Regular intra-oral x-ray provides only the selective view of particular teeth. Whereas an OPG x-ray gives the dentist a complete panoramic view of all the teeth and adjacent bones.
This aids in making well-informed decisions in a wide variety of dental cases and helps in deriving an evidence-based treatment plan.
How much time is involved in capturing an OPG X-Ray?
The process of capturing an OPG X-ray usually requires a minute or so.
What is a LATERAL CEPHALOGRAM?
A Lateral Cephalogram is a lateral or side view x-ray of the face, which demonstrates the bones and facial contours in profile on a single film. Lateral Cephalogram x-rays are usually used in the diagnosis and treatment of orthodontic problems.
DO Dental radiographs, if repeated, have harmful effects?
No, dental radiographs contribute very little radiation which is negligible when compared to the harmful dosage of other forms of radiation.
Are x- rays dangerous for pregnant women? Is it an absolute contraindication?
In pregnant patients, radiographs can be taken in emergency conditions if proper radiation safety and protective measures are taken.
3D DIMENSIONAL IMAGING:
What is a CBCT scan?
It’s basically a three-dimensional radiograph. CBCT stands for ―Cone Beam Computed Tomography. It uses a special type of technology to generate three dimensional (3-D) images of dental structures, soft tissues, nerve paths and bone in the craniofacial region in a single scan. Images obtained with Cone Beam CT allow for more precise treatment planning. There is lesser distortion as compared to 2D images.
You may be asked to get a CBCT scan done in the following cases-
- Dental implants –for the precise planning and placement of dental implants.
- For Assessment of Relative Bone Quality
- Root canal treatment- for clear-cut viewing of root canals.
- Temporomandibular Joint– for diagnosis of TMJ related problems
- Impacted teeth – for checking the position of the impacted tooth in relation to the neighbouring structures like mandibular nerve and maxillary sinus.
- Orthodontic treatment– for evaluation of the facial structures and teeth.
What are the benefits of CBCT scan over 2D radiographs?
- Benefits of CBCT scan include high definition images with exceptional details.
- Multidimensional assessment is possible as multiple images are generated in various planes.
- Helpful inaccurate diagnosis and treatment planning.

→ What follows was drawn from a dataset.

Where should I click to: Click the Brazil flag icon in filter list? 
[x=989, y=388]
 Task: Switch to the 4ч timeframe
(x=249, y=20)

- Beneficial for Guided Surgeries.
CBCT or 3D imaging is surely going to shape the future of dental diagnosis and treatment planning. This quick and painless procedure helps inaccurate assessment of your facial skeleton and helps in the planning of reconstructive and cosmetic dentistry procedures. At ALUX DENTAL we have the latest KAVO OP 3D imaging modality; one of the best CBCT machines for our patients.